Tuesday, January 22, 2013

Preparing for the Midyear Exam (Day 1)

Today...

I.
I gave an overview of the midyear exam.

45 minutes (50%)
* Rhetorical & literary term vocabulary
We will review and play with these on Thursday.
In addition, I recommend making study cards and sorting terms you know from terms you are learning. Spend more time with the terms you are learning, but do not completely neglect the terms you know.

* Standard English language style and conventions
What English language conventions and aspects of style should we all know at this point in the year? We'll review these on Thursday.

* Literature: Hamlet (study notes & test), Lord of the Flies (study notes & lenses), Galileo (study notes)
We'll be discussing Galileo all week. To prepare for the other texts study the materials in parentheses above.

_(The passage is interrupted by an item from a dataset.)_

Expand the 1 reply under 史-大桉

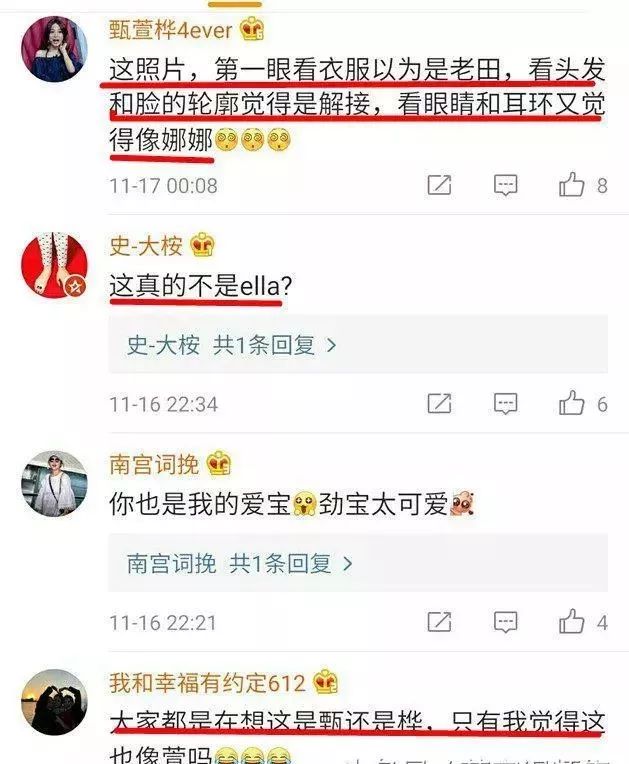[358, 345]
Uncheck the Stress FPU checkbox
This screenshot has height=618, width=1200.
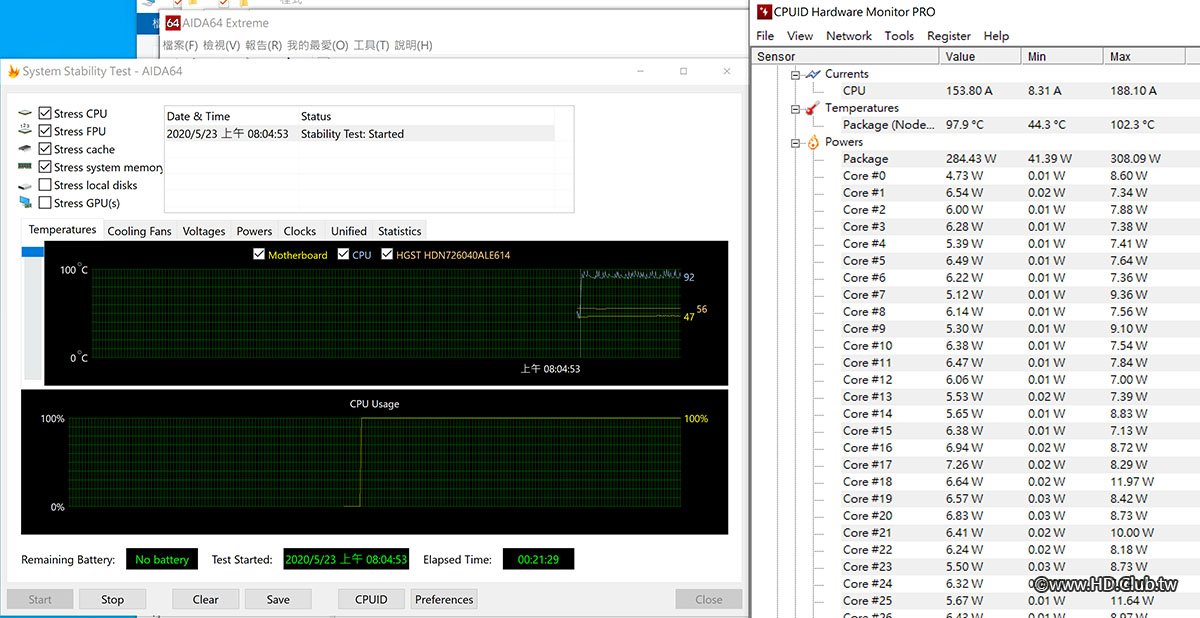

* AP multiple choice questions based on a passage from a work of rhetoric
You cannot really study for this, but you have been preparing for it by participating in this class. We will, however, review annotation and multiple choice strategies on Friday.

45 minutes (50%)
* Rhetorical analysis and evaluation of a passage
We have written several rhetorical analysis essays throughout the year. Review how to create effective introductions, theses, supporting paragraphs (minithesis, supporting evidence, supporting explanation of evidence, concluding sentences, transitions), conclusions.
To continue our practice we will be looking at how rhetorical strategies contribute to purpose in Kurt Vonnegut's "Here is a Lesson in Creative Writing" and Bertolt Brecht's Galileo.
Tuesday and Wednesday we will also be discussing and practicing how to use rhetorical analysis to support an evaluation of the effectiveness of rhetoric. (See below.)
Friday we will discuss some of the things we should consider when writing under the pressure of time.

II.
I then read to you a transcript published in 2005 of Kurt Vonnegut's lecture "Here is a Lesson in Creative Writing," which was apparently first given in New York City.
Go here for the transcript (excluding the opening).
Go here for a video of part of the lecture.

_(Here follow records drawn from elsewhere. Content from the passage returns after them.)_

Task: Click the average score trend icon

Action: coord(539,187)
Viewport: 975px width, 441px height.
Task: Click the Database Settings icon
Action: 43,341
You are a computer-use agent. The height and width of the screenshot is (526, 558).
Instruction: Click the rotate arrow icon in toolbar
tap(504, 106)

1. One question for us as quasi-experts on Hamlet is this one:

Is Vonnegut right about Hamlet? (What, if anything, does he stretch, caricature, or simplify for rhetorical purposes?)

2. Another set of questions, as students of rhetoric are these:

What rhetorical strategies does Vonnegut use (1) to characterize Hamlet as a play about the fundamental unknowability, mystery, and ambiguity of human fortunes and misfortunes & (2) to claim (by extension) that much worthwhile creative writing often explores and exposes the unknowable, ambiguous mystery of being instead of providing the comfortable, conventional, and often uplifting shapes of fairy tales and other popular fictions? (This is rhetorical analysis.)

Is Vonnegut's argument effective? Think of Aristotle's rhetorical triangle: logos, pathos, ethos. Think of the purposes of rhetoric: to argue, to inform, to engage. Think of SOAPSTone. (This is rhetorical evaluation built on rhetorical analysis.)

3. & then, as students of Brecht's play Galileo, here's something to try tonight:

For homework tonight create a graph for Galileo.

Choice 1: Take Vonnegut's x/y axis and use it to graph the fortunes of the protagonist, Galileo, in Galileo by Brecht. Vonnegut's y-axis is Good Fortune (at the top) & Ill Fortune (at the bottom); his x-axis is Beginning (on the left) & End (on the right) (or Beginning & Entropy). Please label the events that coincide with the changes of fortune.

Choice 2: Invent your own x/y axis. Make sure you make clear what each axis represents. Make sure you've made clear what exactly you are plotting on the graph.

Think of your graph as a kind of argument or thesis or position or claim about the play. Be prepared to defend your position by explaining the graph and supporting that explanation with evidence from the text.